Don sees a lightning bug. (Where did Don come from? Was he here the entire time?) He points it out to us. I’ve never seen them aside from pictures. Then he shows us a whole group of them further down from where we stand. It all feels surreal, and oddly special.
Then it’s just me and Ben. He asks me if I can drive. I say that I am not sure. Bugs are biting him like he’s Thanksgiving dinner, though they have no interest in me. “Let’s continue this conversation from our cars,” he says as he slaps bugs off his legs.
We get in our cars, and continue talking via cell phone. I try to talk about something else, and I mention the house he just bought. He says, “Yes, it’s in a neighborhood near you so we can go to your favorite diner more often.” My heart jumps when he says this.

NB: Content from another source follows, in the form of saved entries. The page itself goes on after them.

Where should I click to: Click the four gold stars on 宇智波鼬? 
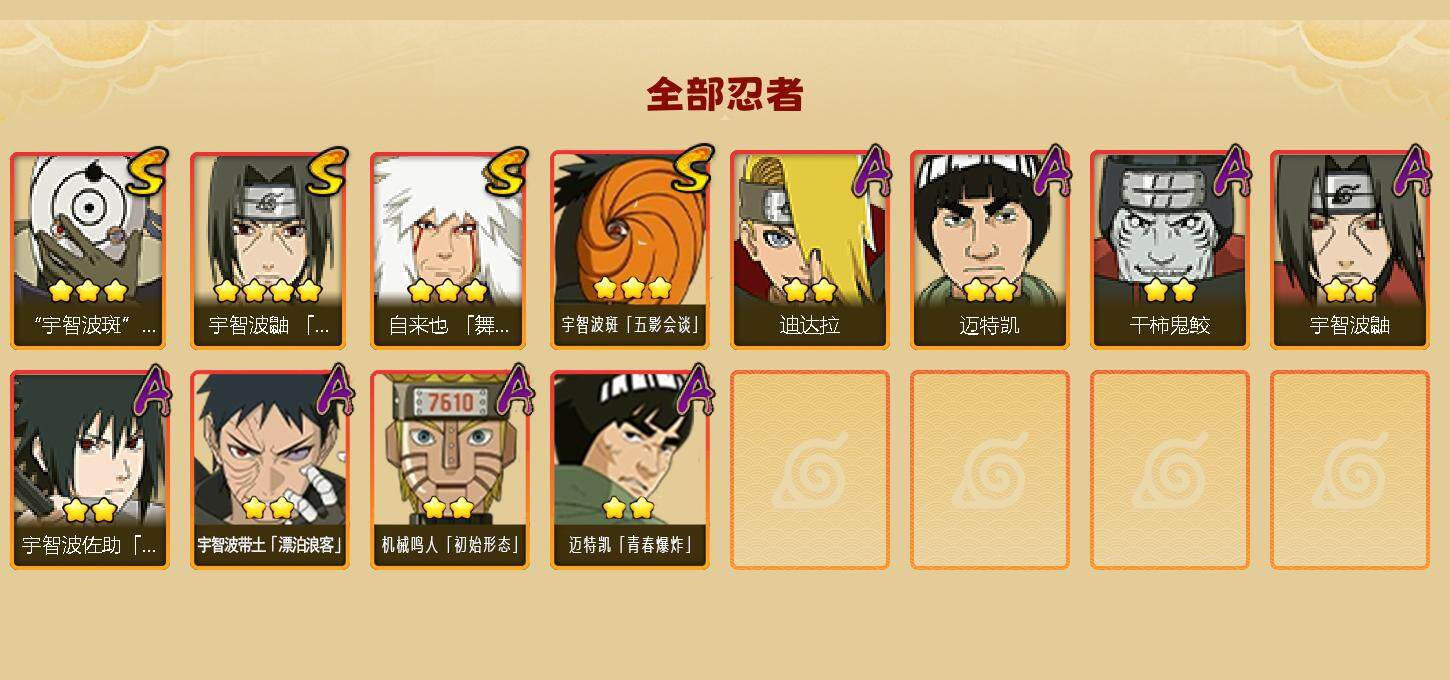pos(268,291)
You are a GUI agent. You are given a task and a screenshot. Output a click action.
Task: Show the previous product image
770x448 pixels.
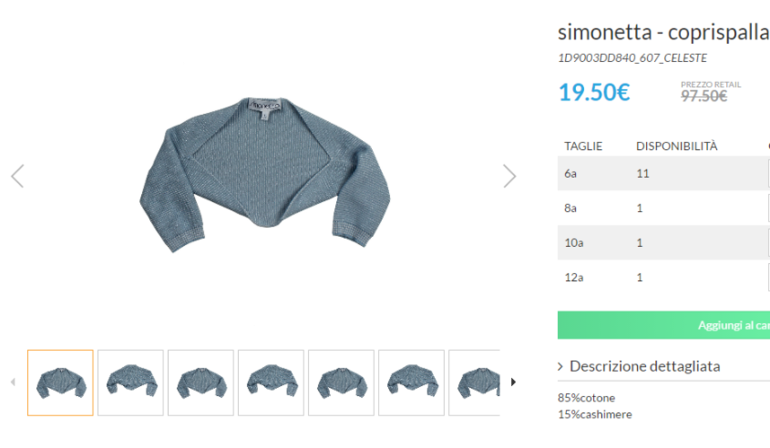(x=17, y=176)
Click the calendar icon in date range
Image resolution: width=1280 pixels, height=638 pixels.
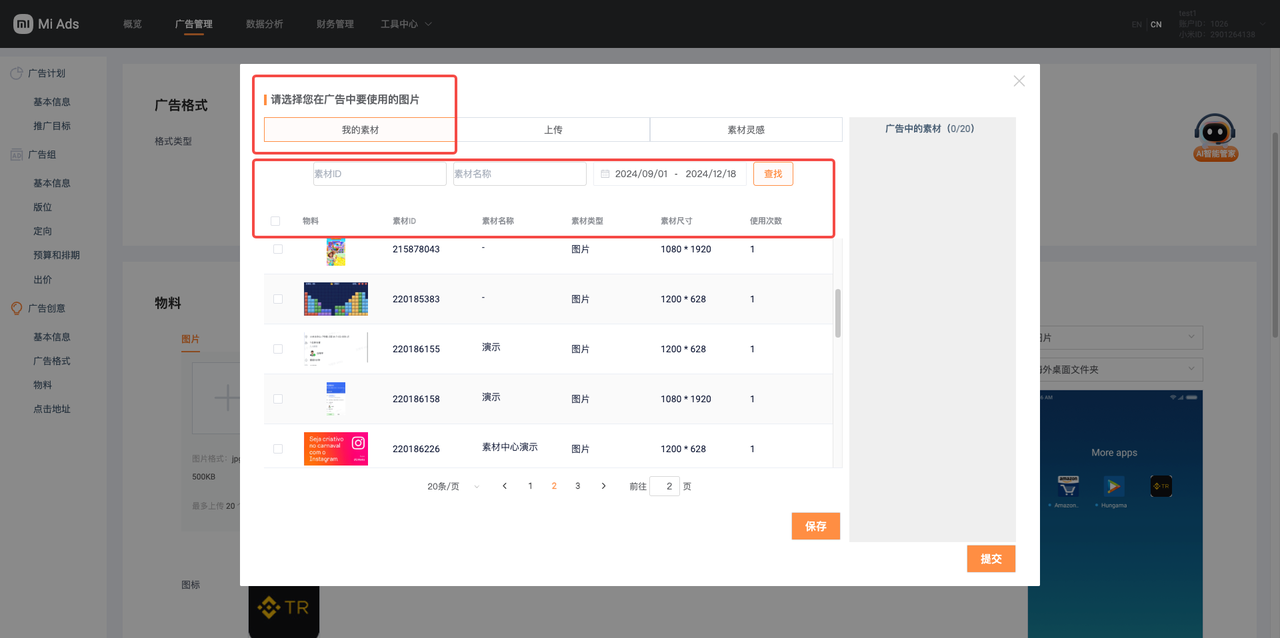point(605,174)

I start to cry because if he sees himself having breakfast with me at my favorite diner then he just might still be my friend.

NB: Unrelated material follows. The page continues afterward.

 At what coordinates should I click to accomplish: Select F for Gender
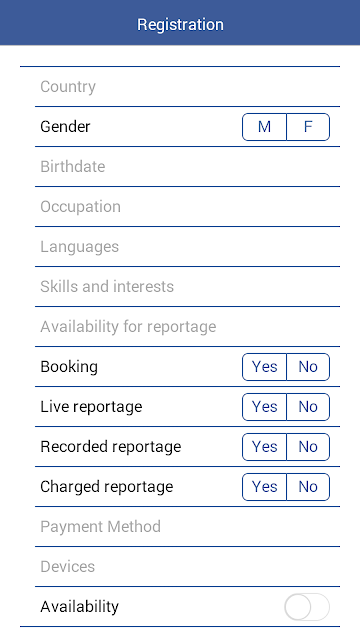pos(308,127)
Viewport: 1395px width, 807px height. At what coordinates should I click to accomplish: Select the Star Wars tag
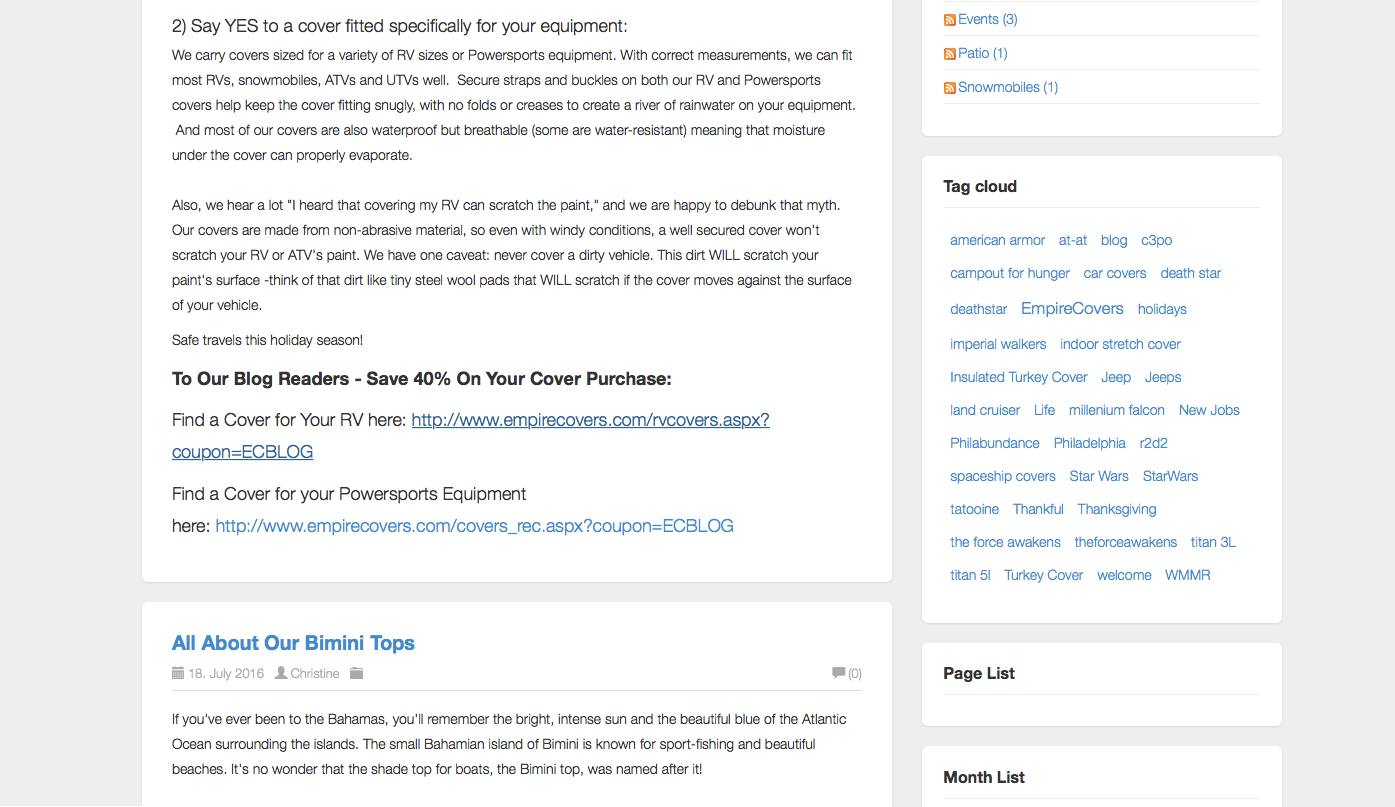coord(1099,476)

You are an amazing, courageous woman! I know it may not feel that way, and probably especially during the experience you describe above. But you truly are. I am so glad that there were people there who could be there for you, help you come back, give you focus and compassion.
Being triggered is always disturbing and upsetting. It sounds like you have a strong trigger connected to an angry male voice. I doubt it had anything to do with that specific man. I know for me, I often used to think that I was done with some issue or past incident only to have it triggered again in some new way. It’s a slog, but it’s worth it to be patient with the process and especially gentle with yourself and your inner peeps. They have all had a role in helping you survive.
A big thank you to Letty for stepping in, as scary as it was for her, and helping the people there help you. A big pat on the back for her!
You’ve made so much progress! As you describe your experience, you were clearly aware of what was happening. Remember when you didn’t have that awareness? (smile) This is a sign of progress. Now you can learn things to do to either stop the dissociation or mitigate it and its aftereffects. That’s a conversation for you and your Doc.
Hang in there! My thought are with you. (smile)
Thank you for pointing out something I missed. A year ago I likely would not have been able to recall most of what happened, or at least as much as I was able to recall. Here I thought the whole scene was reminiscent of some regression, or something else that signified a lack of progress.
Thank you very much for the perspective, and continued support.
It sounds like you have some pretty amazing friends in that support group. *hugs*
Yes, they are amazing. I am so so lucky beyond comprehension. I am thankful for them everyday.
Thanks for everything.
As usual I’m amazed at how honest and wonderful your writing is. Thanks.
Thank you, David. I am glad that it comes across that I am telling things as they are, Many thanks.